Exercise material:
····················
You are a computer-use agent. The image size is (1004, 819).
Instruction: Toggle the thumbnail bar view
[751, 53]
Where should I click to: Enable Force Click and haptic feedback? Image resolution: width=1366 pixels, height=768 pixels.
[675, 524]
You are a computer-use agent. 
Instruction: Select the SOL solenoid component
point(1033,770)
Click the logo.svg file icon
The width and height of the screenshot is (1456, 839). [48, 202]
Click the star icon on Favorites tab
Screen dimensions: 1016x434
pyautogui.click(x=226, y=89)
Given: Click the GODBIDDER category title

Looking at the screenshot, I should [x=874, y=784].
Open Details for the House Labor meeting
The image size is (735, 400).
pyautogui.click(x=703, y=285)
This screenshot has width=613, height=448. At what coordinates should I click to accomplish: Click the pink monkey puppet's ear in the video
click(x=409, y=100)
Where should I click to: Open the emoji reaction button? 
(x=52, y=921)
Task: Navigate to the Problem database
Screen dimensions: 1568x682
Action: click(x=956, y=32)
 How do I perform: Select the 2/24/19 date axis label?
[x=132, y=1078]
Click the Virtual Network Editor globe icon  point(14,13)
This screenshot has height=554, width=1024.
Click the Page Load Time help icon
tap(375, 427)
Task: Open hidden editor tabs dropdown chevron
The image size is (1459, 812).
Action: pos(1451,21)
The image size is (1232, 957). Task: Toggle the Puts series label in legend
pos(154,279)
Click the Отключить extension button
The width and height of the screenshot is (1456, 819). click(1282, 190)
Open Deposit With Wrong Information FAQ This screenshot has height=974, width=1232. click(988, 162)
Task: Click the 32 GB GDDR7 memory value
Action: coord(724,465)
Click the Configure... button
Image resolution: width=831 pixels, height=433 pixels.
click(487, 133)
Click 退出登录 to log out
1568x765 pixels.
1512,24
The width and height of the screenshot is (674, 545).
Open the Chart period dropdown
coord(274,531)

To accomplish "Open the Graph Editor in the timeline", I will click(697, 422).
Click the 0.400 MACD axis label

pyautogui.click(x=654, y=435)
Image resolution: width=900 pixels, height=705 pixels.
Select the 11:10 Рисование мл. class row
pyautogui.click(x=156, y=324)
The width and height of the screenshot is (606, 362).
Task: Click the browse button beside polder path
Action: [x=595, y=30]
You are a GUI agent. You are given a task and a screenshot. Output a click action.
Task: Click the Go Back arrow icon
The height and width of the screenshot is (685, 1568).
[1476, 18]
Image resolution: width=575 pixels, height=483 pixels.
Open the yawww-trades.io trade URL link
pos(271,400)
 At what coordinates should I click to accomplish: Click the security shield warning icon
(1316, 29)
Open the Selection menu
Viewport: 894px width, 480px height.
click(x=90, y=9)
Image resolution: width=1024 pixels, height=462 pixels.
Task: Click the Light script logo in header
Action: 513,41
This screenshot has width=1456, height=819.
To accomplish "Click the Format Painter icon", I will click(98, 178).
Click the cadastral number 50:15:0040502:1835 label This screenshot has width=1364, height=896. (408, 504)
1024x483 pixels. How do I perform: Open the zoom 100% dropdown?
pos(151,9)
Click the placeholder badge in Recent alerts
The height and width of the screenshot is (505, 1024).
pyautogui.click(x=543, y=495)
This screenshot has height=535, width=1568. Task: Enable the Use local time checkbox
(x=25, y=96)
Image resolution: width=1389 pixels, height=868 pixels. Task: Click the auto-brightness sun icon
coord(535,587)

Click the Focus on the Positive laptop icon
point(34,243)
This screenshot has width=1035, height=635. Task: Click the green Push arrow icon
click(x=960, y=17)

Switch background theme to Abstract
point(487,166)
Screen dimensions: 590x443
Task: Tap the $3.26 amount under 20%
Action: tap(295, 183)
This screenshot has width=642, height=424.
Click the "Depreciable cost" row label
····················
Task prompt:
Can you render all of the data above as a Markdown table with the columns Row and Text, giving each line a row number and omitting blank lines?

Complete response:
| Row | Text |
|---|---|
| 1 | You are a computer-use agent. The image size is (1004, 819). |
| 2 | Instruction: Toggle the thumbnail bar view |
| 3 | [751, 53] |
| 4 | Where should I click to: Enable Force Click and haptic feedback? Image resolution: width=1366 pixels, height=768 pixels. |
| 5 | [675, 524] |
| 6 | You are a computer-use agent.  |
| 7 | Instruction: Select the SOL solenoid component |
| 8 | point(1033,770) |
| 9 | Click the logo.svg file icon |
| 10 | The width and height of the screenshot is (1456, 839). [48, 202] |
| 11 | Click the star icon on Favorites tab |
| 12 | Screen dimensions: 1016x434 |
| 13 | pyautogui.click(x=226, y=89) |
| 14 | Given: Click the GODBIDDER category title |
| 15 | Looking at the screenshot, I should [x=874, y=784]. |
| 16 | Open Details for the House Labor meeting |
| 17 | The image size is (735, 400). |
| 18 | pyautogui.click(x=703, y=285) |
| 19 | This screenshot has width=613, height=448. At what coordinates should I click to accomplish: Click the pink monkey puppet's ear in the video |
| 20 | click(x=409, y=100) |
| 21 | Where should I click to: Open the emoji reaction button?  |
| 22 | (x=52, y=921) |
| 23 | Task: Navigate to the Problem database |
| 24 | Screen dimensions: 1568x682 |
| 25 | Action: click(x=956, y=32) |
| 26 |  How do I perform: Select the 2/24/19 date axis label? |
| 27 | [x=132, y=1078] |
| 28 | Click the Virtual Network Editor globe icon  point(14,13) |
| 29 | This screenshot has height=554, width=1024. |
| 30 | Click the Page Load Time help icon |
| 31 | tap(375, 427) |
| 32 | Task: Open hidden editor tabs dropdown chevron |
| 33 | The image size is (1459, 812). |
| 34 | Action: pos(1451,21) |
| 35 | The image size is (1232, 957). Task: Toggle the Puts series label in legend |
| 36 | pos(154,279) |
| 37 | Click the Отключить extension button |
| 38 | The width and height of the screenshot is (1456, 819). click(1282, 190) |
| 39 | Open Deposit With Wrong Information FAQ This screenshot has height=974, width=1232. click(988, 162) |
| 40 | Task: Click the 32 GB GDDR7 memory value |
| 41 | Action: coord(724,465) |
| 42 | Click the Configure... button |
| 43 | Image resolution: width=831 pixels, height=433 pixels. |
| 44 | click(487, 133) |
| 45 | Click 退出登录 to log out |
| 46 | 1568x765 pixels. |
| 47 | 1512,24 |
| 48 | The width and height of the screenshot is (674, 545). |
| 49 | Open the Chart period dropdown |
| 50 | coord(274,531) |
| 51 | To accomplish "Open the Graph Editor in the timeline", I will click(697, 422). |
| 52 | Click the 0.400 MACD axis label |
| 53 | pyautogui.click(x=654, y=435) |
| 54 | Image resolution: width=900 pixels, height=705 pixels. |
| 55 | Select the 11:10 Рисование мл. class row |
| 56 | pyautogui.click(x=156, y=324) |
| 57 | The width and height of the screenshot is (606, 362). |
| 58 | Task: Click the browse button beside polder path |
| 59 | Action: [x=595, y=30] |
| 60 | You are a GUI agent. You are given a task and a screenshot. Output a click action. |
| 61 | Task: Click the Go Back arrow icon |
| 62 | The height and width of the screenshot is (685, 1568). |
| 63 | [1476, 18] |
| 64 | Image resolution: width=575 pixels, height=483 pixels. |
| 65 | Open the yawww-trades.io trade URL link |
| 66 | pos(271,400) |
| 67 |  At what coordinates should I click to accomplish: Click the security shield warning icon |
| 68 | (1316, 29) |
| 69 | Open the Selection menu |
| 70 | Viewport: 894px width, 480px height. |
| 71 | click(x=90, y=9) |
| 72 | Image resolution: width=1024 pixels, height=462 pixels. |
| 73 | Task: Click the Light script logo in header |
| 74 | Action: 513,41 |
| 75 | This screenshot has width=1456, height=819. |
| 76 | To accomplish "Click the Format Painter icon", I will click(98, 178). |
| 77 | Click the cadastral number 50:15:0040502:1835 label This screenshot has width=1364, height=896. (408, 504) |
| 78 | 1024x483 pixels. How do I perform: Open the zoom 100% dropdown? |
| 79 | pos(151,9) |
| 80 | Click the placeholder badge in Recent alerts |
| 81 | The height and width of the screenshot is (505, 1024). |
| 82 | pyautogui.click(x=543, y=495) |
| 83 | This screenshot has height=535, width=1568. Task: Enable the Use local time checkbox |
| 84 | (x=25, y=96) |
| 85 | Image resolution: width=1389 pixels, height=868 pixels. Task: Click the auto-brightness sun icon |
| 86 | coord(535,587) |
| 87 | Click the Focus on the Positive laptop icon |
| 88 | point(34,243) |
| 89 | This screenshot has width=1035, height=635. Task: Click the green Push arrow icon |
| 90 | click(x=960, y=17) |
| 91 | Switch background theme to Abstract |
| 92 | point(487,166) |
| 93 | Screen dimensions: 590x443 |
| 94 | Task: Tap the $3.26 amount under 20% |
| 95 | Action: tap(295, 183) |
| 96 | This screenshot has width=642, height=424. |
| 97 | Click the "Depreciable cost" row label |